Especial

Latifúndio e expansão do agronegócio acirram conflitos no campo

Trinta e oito pessoas assassinadas e mais de 4.500 libertados do trabalho escravo engrossaram os números da violência no campo em 2005. Trabalhadores rurais, comunidades tradicionais e indígenas são os principais alvos
Por Fabiana Vezzali
 03/08/2006

Nesta quarta-feira (2), 300 famílias do acampamento Chico Mendes, que ocupa os 580 hectares do Engenho São João, no município de São Lourenço da Mata (PE), foram mais uma vez ameaçadas de despejo. A Justiça concedeu a reintegração de posse do engenho, que faz parte da massa falida da Usina Tiúma, pertencente ao grupo Votorantim. Após sucessivos adiamentos, a ação para retirar as famílias foi marcada para ontem. Cerca de 300 policiais da tropa de choque da Polícia Militar de Pernambuco cercaram a área durante todo o dia. Os sem-terra decidiram resistir à ação e a polícia deixou o local no final da tarde. “Eles disseram que vão voltar hoje”, conta o integrante do Movimento dos Trabalhadores Rurais Sem Terra, Alexandre Conceição.

Segundo os sem-terra, o primeiro despejo realizado no ano passado foi bastante violento. Mais de 600 policiais cercaram a área durante 48 horas e utilizaram bombas de efeito moral para retirar as famílias que já viviam há um ano e meio no local. Em março, contudo, os sem-terra voltaram a ocupar o engenho. “O Incra [Instituto Nacional de Colonização e Reforma Agrária] já tem reunião marcada para o próximo dia 15 com a Votorantim para discutir a desapropriação. Esperamos sensibilizar o juiz local para que a reintegração de posse seja suspensa”, afirma Alexandre.

▸ Objetivo da tarefa:
Extraia do trecho sobre conflitos no campo, sem qualquer alteração, a parte que começa em "Nesta quarta-feira (2), 300" e vai até "Terra, Alexandre Conceição.", incluindo essas palavras. Baseie-se somente no trecho sobre conflitos no campo.

▸ Material bruto:
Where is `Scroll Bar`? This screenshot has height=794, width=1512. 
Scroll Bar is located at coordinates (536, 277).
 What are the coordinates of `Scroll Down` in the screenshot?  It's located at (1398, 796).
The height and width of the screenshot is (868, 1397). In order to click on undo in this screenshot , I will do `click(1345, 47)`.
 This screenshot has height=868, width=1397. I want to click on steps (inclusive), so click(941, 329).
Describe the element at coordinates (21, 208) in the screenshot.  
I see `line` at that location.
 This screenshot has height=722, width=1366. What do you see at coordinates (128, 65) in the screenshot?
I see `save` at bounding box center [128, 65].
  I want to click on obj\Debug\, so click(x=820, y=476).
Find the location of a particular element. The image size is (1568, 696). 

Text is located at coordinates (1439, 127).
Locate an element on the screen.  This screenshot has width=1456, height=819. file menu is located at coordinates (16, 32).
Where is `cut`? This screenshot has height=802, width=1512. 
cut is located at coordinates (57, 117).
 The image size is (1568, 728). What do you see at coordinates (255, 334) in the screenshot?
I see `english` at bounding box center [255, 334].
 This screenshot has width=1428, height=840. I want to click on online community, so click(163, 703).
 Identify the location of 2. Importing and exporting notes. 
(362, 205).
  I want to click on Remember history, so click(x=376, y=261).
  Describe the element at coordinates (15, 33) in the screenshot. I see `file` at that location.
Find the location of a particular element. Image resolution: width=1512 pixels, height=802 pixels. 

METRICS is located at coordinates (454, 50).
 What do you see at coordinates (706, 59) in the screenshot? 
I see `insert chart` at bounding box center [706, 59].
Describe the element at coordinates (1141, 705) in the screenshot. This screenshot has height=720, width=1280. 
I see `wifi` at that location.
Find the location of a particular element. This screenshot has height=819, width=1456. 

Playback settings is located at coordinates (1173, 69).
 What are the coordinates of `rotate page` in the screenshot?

▸ Em resposta:
Nesta quarta-feira (2), 300 famílias do acampamento Chico Mendes, que ocupa os 580 hectares do Engenho São João, no município de São Lourenço da Mata (PE), foram mais uma vez ameaçadas de despejo. A Justiça concedeu a reintegração de posse do engenho, que faz parte da massa falida da Usina Tiúma, pertencente ao grupo Votorantim. Após sucessivos adiamentos, a ação para retirar as famílias foi marcada para ontem. Cerca de 300 policiais da tropa de choque da Polícia Militar de Pernambuco cercaram a área durante todo o dia. Os sem-terra decidiram resistir à ação e a polícia deixou o local no final da tarde. “Eles disseram que vão voltar hoje”, conta o integrante do Movimento dos Trabalhadores Rurais Sem Terra, Alexandre Conceição.